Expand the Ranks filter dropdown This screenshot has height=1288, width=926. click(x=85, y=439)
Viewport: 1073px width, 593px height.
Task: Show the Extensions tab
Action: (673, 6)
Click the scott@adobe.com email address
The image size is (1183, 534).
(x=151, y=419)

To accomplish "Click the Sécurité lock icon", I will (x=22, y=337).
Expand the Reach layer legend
==
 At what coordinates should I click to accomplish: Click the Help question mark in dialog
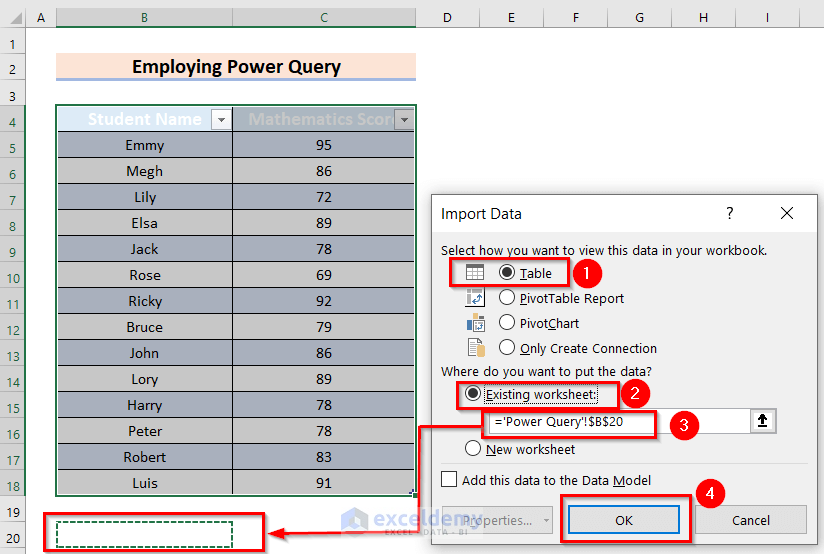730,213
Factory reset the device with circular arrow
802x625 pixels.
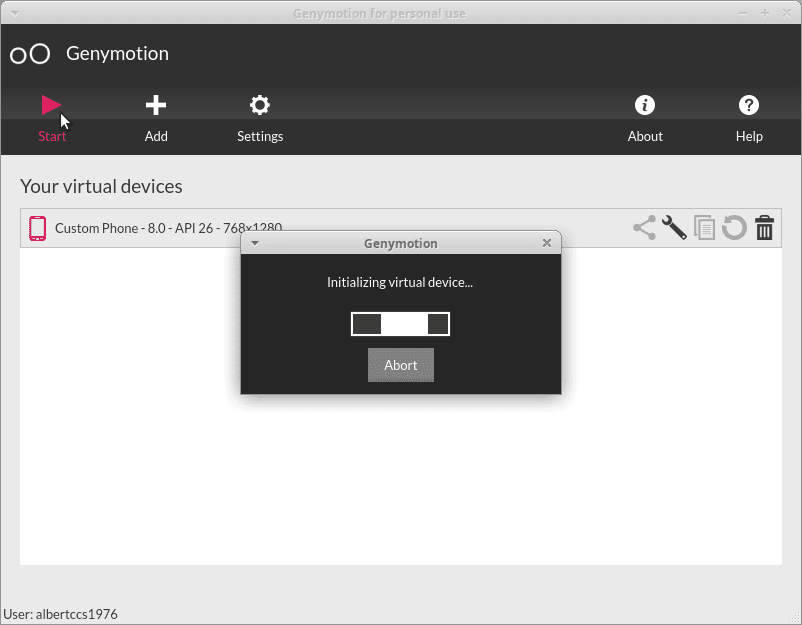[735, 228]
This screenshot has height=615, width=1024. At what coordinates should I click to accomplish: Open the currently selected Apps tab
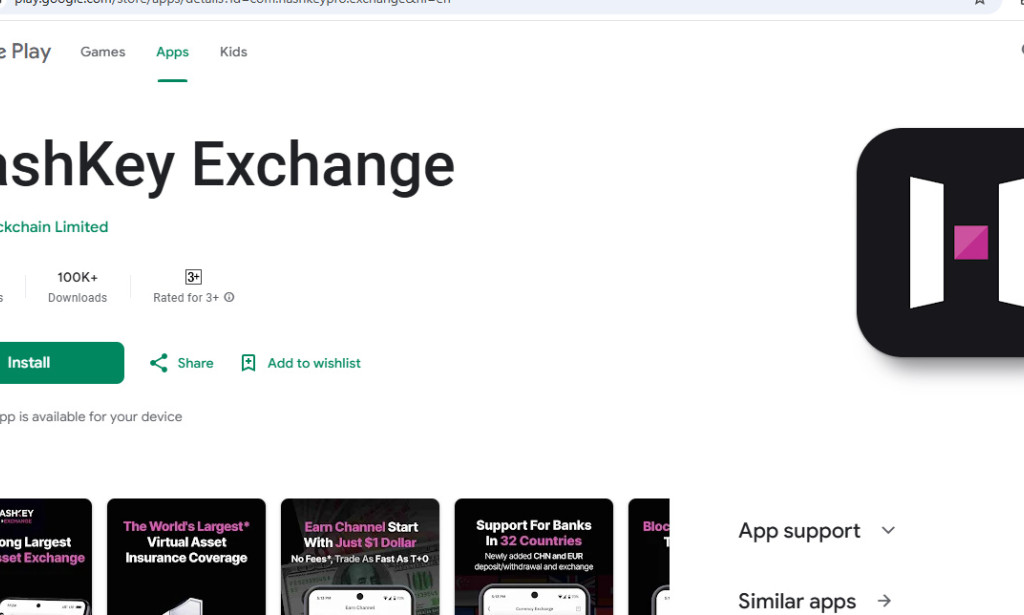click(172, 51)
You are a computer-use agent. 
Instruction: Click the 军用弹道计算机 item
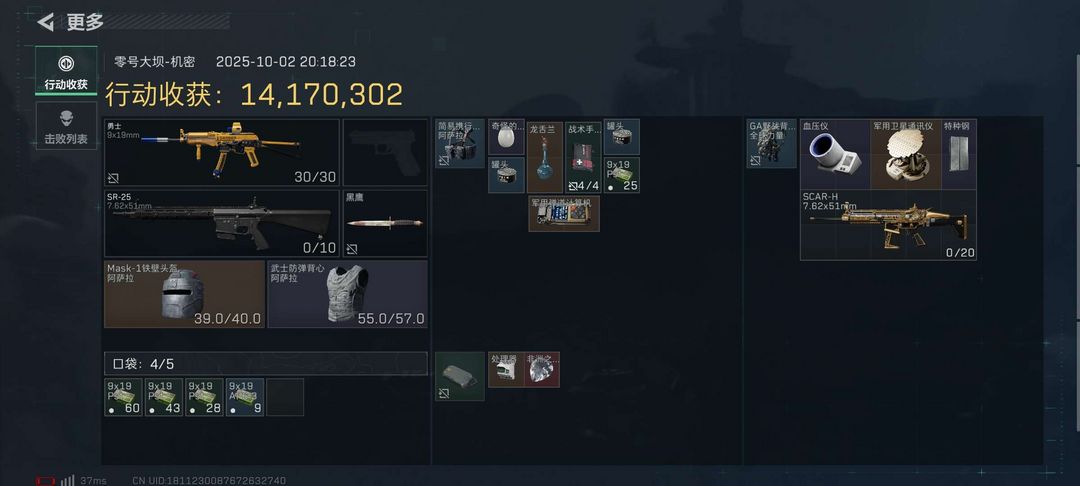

TO DO - A word-for-word copy of the lines above from the one with "Expand the Ranks" through the one with "Expand the Reach layer legend", inclusive, is the only output wanted.

REPLY -
Expand the Ranks filter dropdown This screenshot has height=1288, width=926. click(x=85, y=439)
Viewport: 1073px width, 593px height.
Task: Show the Extensions tab
Action: (673, 6)
Click the scott@adobe.com email address
The image size is (1183, 534).
(x=151, y=419)

To accomplish "Click the Sécurité lock icon", I will (x=22, y=337).
Expand the Reach layer legend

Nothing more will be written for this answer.